UPA, sold in the United States under the brand name (ellaOne® or Ella®) is a selective progestin receptor modulator (i.e., antiprogestin) that can be given as a single dose of 30 mg up to 120 hours (i.e., 5 days) after UPI. 11 Progestin-containing contraceptives should not be used with UPA or for 5 days after UPA administration as it can interfere with UPA action.
Oral LNG is sold in the United States under brand name (Plan B One-Step), also known as the “morning after pill.” A 1.5 mg dose is licensed for use up to 72 hours after UPI, 12,13 although it is used off-label beyond that time frame with established efficacy up to 120 hours (i.e., 5 days). 13 Oral LNG works primarily by delaying or inhibiting ovulation and luteal function. Oral LNG was approved in 2006 for over-the-counter sale to women aged 18 years and older in the United States as a method of EC. However, efficacy is time sensitive as discussed below and is not recommended for patients with increased BMI due to concerns about reduced efficacy. 13 One study showed a fourfold increase in oral LNG failure in patients with BMI >30 kg/m2 and a twofold increase among those with BMI 25–29.9 kg/m2. 14,15
In addition, a study showed that doubling the LNG dose was not effective in delaying ovulation, therefore, its EC effectiveness is reduced among women with obesity. 16
Among the oral options for EC, UPA is the most effective oral method 9,15 but requires a prescription. UPA is not preferred for patients with BMI >30 kg/m217 and should not be prescribed for those with reactive airway disease. It should be noted that the efficacy of oral LNG is decreased when used 3 days after UPI. 14,18 Oral LNG is the less effective oral agent, but more widely available over the counter without a prescription. Women who have UPI around their ovulation window should be offered an IUD EC. 14
Summary
All women requesting EC should be offered treatment and counseling that includes discussion about the various options available for EC and for ongoing effective contraception. There are still many barriers for women who want to access EC such as lack of privacy in pharmacies, lack of adequate counseling, concerns about safety, misconception that EC can cause abortion, negative provider and pharmacist attitudes, cost, and insurance coverage. Making more of these available as over-the-counter options without requiring consultation, examination with better access especially as EC is time sensitive can help overcome some of these barriers.
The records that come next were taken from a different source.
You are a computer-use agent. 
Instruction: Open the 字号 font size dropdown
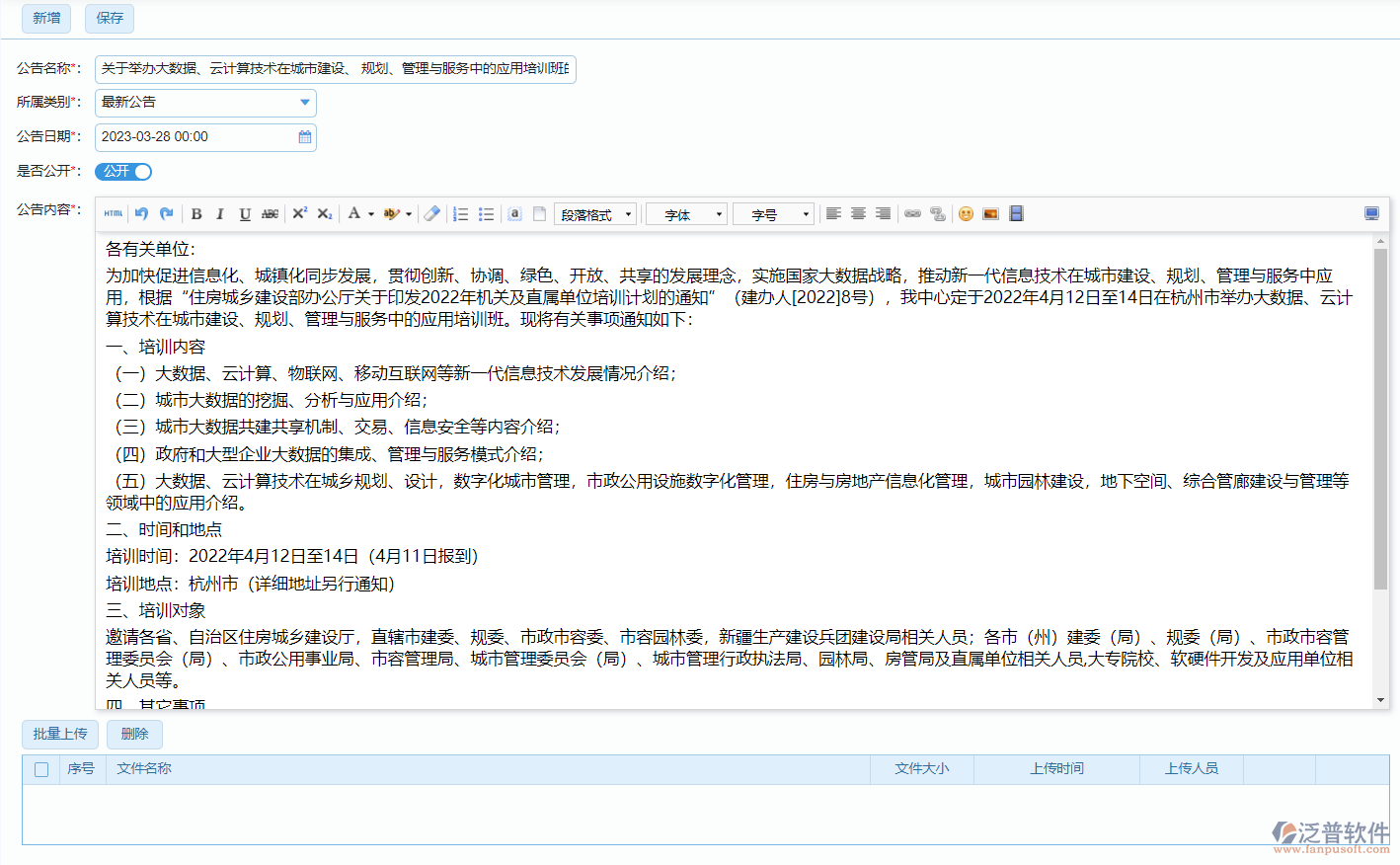coord(773,214)
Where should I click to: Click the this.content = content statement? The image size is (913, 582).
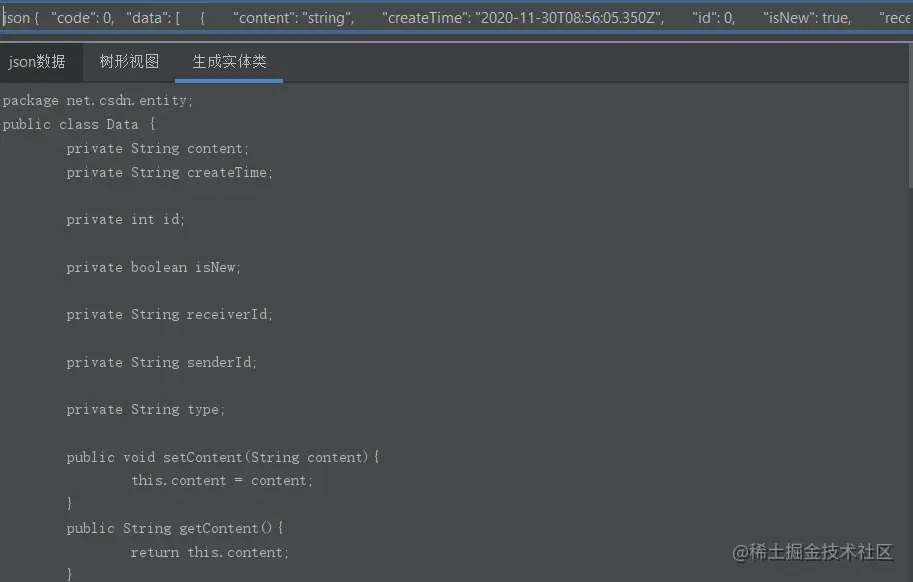222,481
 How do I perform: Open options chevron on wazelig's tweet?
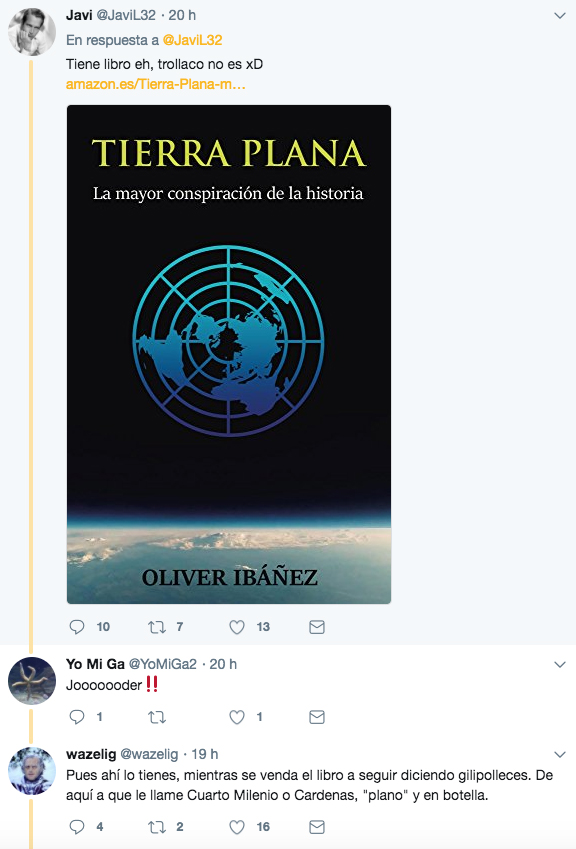pyautogui.click(x=560, y=754)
Answer A is incorrect as the patient had UPI during her fertility window and is at risk for unintended pregnancy. She needs to be provided emotional support and counseling and prescription for EC.
Answer B is correct if an IUD is considered for EC as the studies have required pregnancy test before IUD placement. If oral EC is chosen, a pregnancy test is not required clinically, as patients requesting EC do not need an examination or any additional testing. Answer D is incorrect as due to her elevated BMI; regular dose LNG will be ineffective, and patients need twice the recommended dose.
Answer E is incorrect as due to her history of severe asthma, UPA use is not recommended. Answer F is incorrect due to the timing of last intercourse and last menstrual period 2 weeks ago. It is unlikely that implantation occurred to warrant medication abortion.